DOCUMENT EXCERPT:

^^^^^^^^

Anne Gravingen and Bendik Romstad (born 25 October 1970 and 5 November 1969) are a married couple who are both former advertising agents, now food entrepreneurs, who have worked together continuously since they studied together at Westerdals School of Communication in 1994. They were named by Aftenposten in 2005 as Norway's most creative couple.

== Advertising ==
Gravingen is an art director, and Romstad is a copy writer. After working for Bates, Leo Burnett, and New Deal, in 2002 they started the Kitchen advertising agency. In 2005, they received the Norwegian advertising industry's honorary award – Gullblyanten. With 11 golds, they were the most successful agency in Gullblyanten in 2006. They sold their advertising agency in 2007 to the international agency Leo Burnett Worldwide. In 2008, the couple were the most award-winning creative team in Norwegian advertising. Both of them have been selected for the Cannes Lions International Festival of Creativity Jury.

Clients have included the Vossafår brand of sausages, for which they created the first television campaign in 1997, Scandinavian Airlines, Freia, OBOS, Norway Post, Statkraft, and the Fretex resale unit of the Norwegian Salvation Army.

In 2012, Romstad started Energy Pool, a program for young advertising talents. An advertisement made for The Norwegian Directorate for Children, Youth and Family Affairs was 2020's most popular TV commercial in Norway, winning the Gullfisken award, and receiving over 600 million views. They left the advertising industry in 2020, and started working full time on their side-project, Anne på landet.

== Anne på landet ==
In 2014, Gravingen and Romstad founded Anne på landet as a side-project, after selling their first cafe/country store called Svartskog Kolonial. In 2015, Anne på landet become one of Oslo's three first approved food trucks, offering homemade and self-harvested food. The same year, they established a café with the same name at the beach of Hvervenbukta in southern Oslo. In 2018, they took over Frognerparken Café located in the middle of Frogner Park, 100 years after a restaurant first opened in the same building. In 2019, they took over the café Hønse-Lovisas hus at Sagene. Contrary to many other restaurants, the company increased during the COVID-19 pandemic from 17 million kroners in revenue in 2019, to 20 million in 2020.

== Private life ==
The couple, who met when they were both students at Westerdals, maintain a strict separation of work and home conversation. They have a getaway at an 1890 estate in Svartskog called Odden, which they have filled with antiques. They have two children.

^^^^^^^^

PROBLEMS AND TASKS:
1. Quote the passage about Anne Gravingen and Bendik Romstad from "Anne Gravingen and" to "most creative couple.".
2. According to the passage about Anne Gravingen and Bendik Romstad, in what year did the couple start the Kitchen advertising agency?

^^^^^^^^

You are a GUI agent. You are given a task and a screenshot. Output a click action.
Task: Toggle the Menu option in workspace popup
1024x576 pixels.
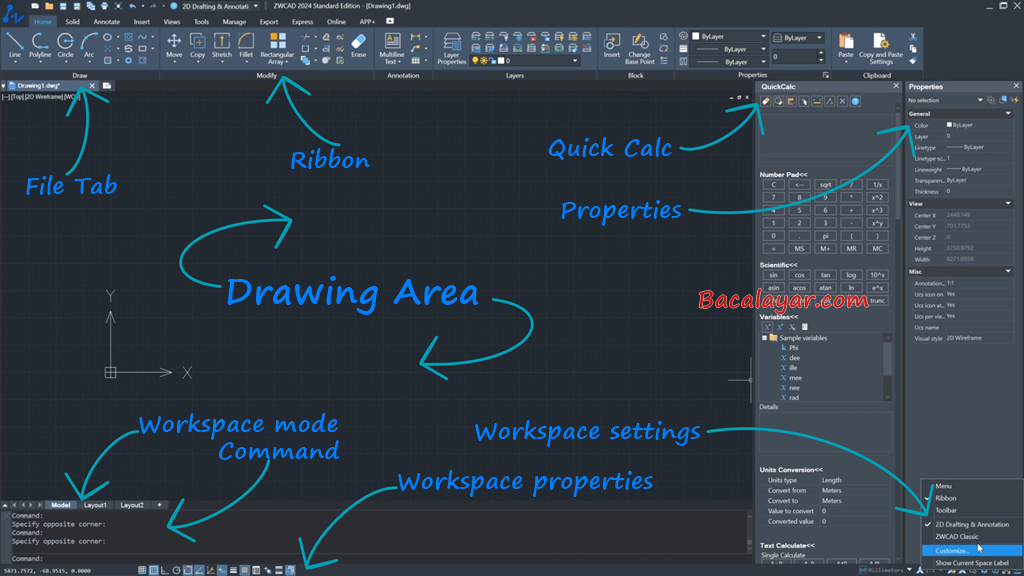pyautogui.click(x=943, y=486)
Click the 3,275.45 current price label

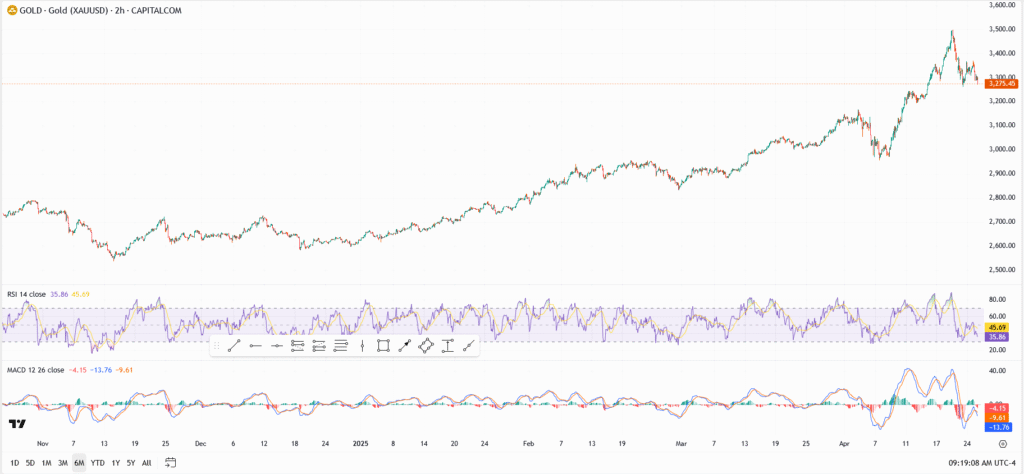[1001, 84]

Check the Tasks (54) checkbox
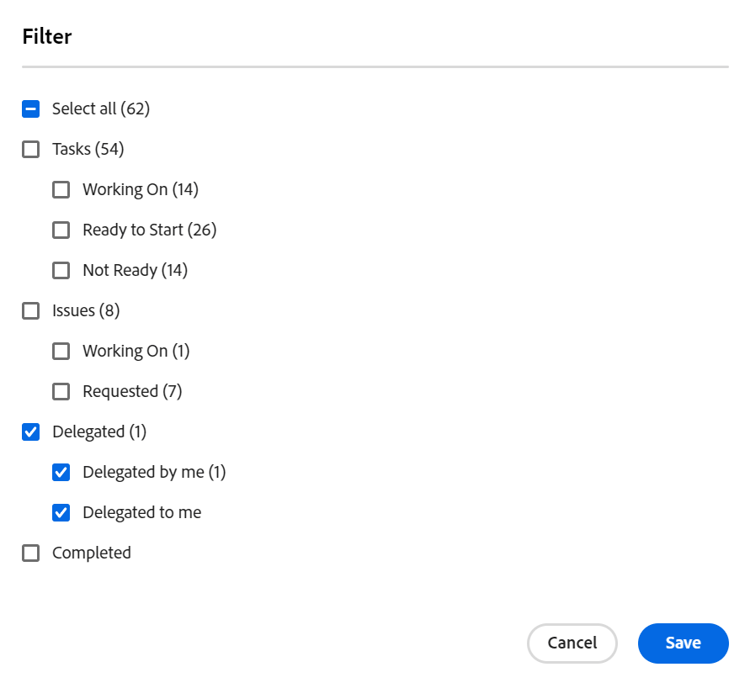coord(31,150)
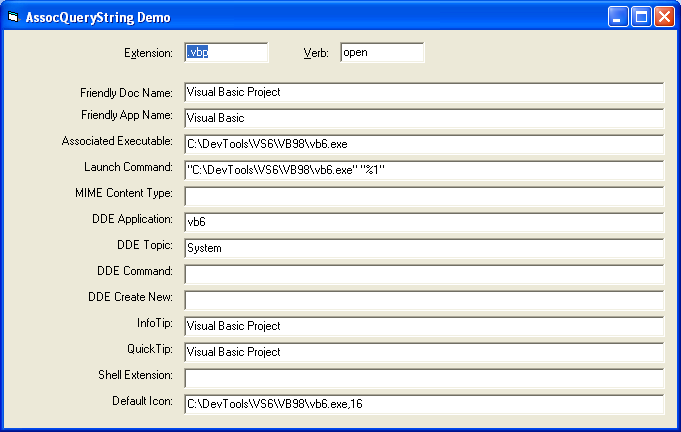Click the empty DDE Command field
Viewport: 681px width, 432px height.
coord(424,274)
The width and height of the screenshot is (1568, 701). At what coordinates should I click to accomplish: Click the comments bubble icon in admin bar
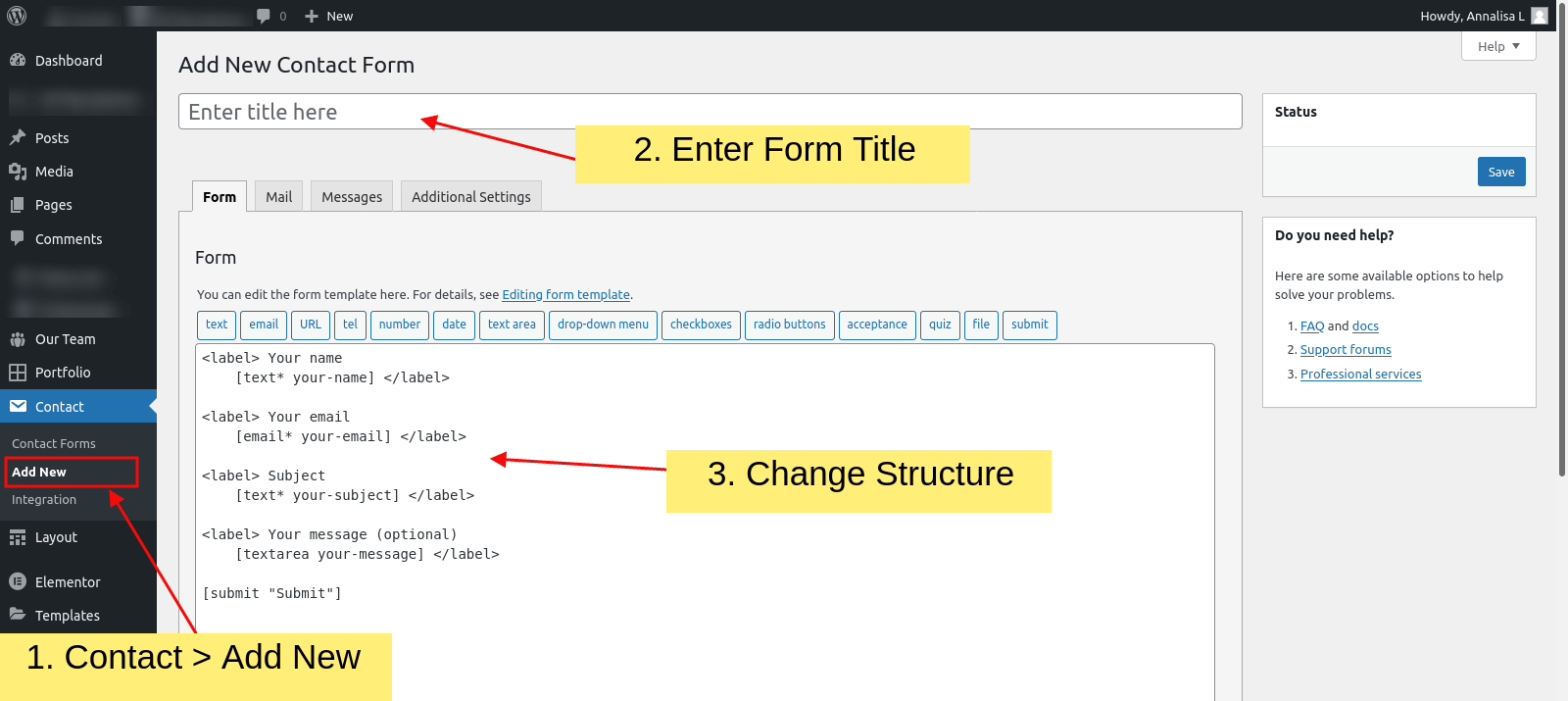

^^^^^^^^

REPLIES:
1.
Anne Gravingen and Bendik Romstad (born 25 October 1970 and 5 November 1969) are a married couple who are both former advertising agents, now food entrepreneurs, who have worked together continuously since they studied together at Westerdals School of Communication in 1994. They were named by Aftenposten in 2005 as Norway's most creative couple.

2. 2002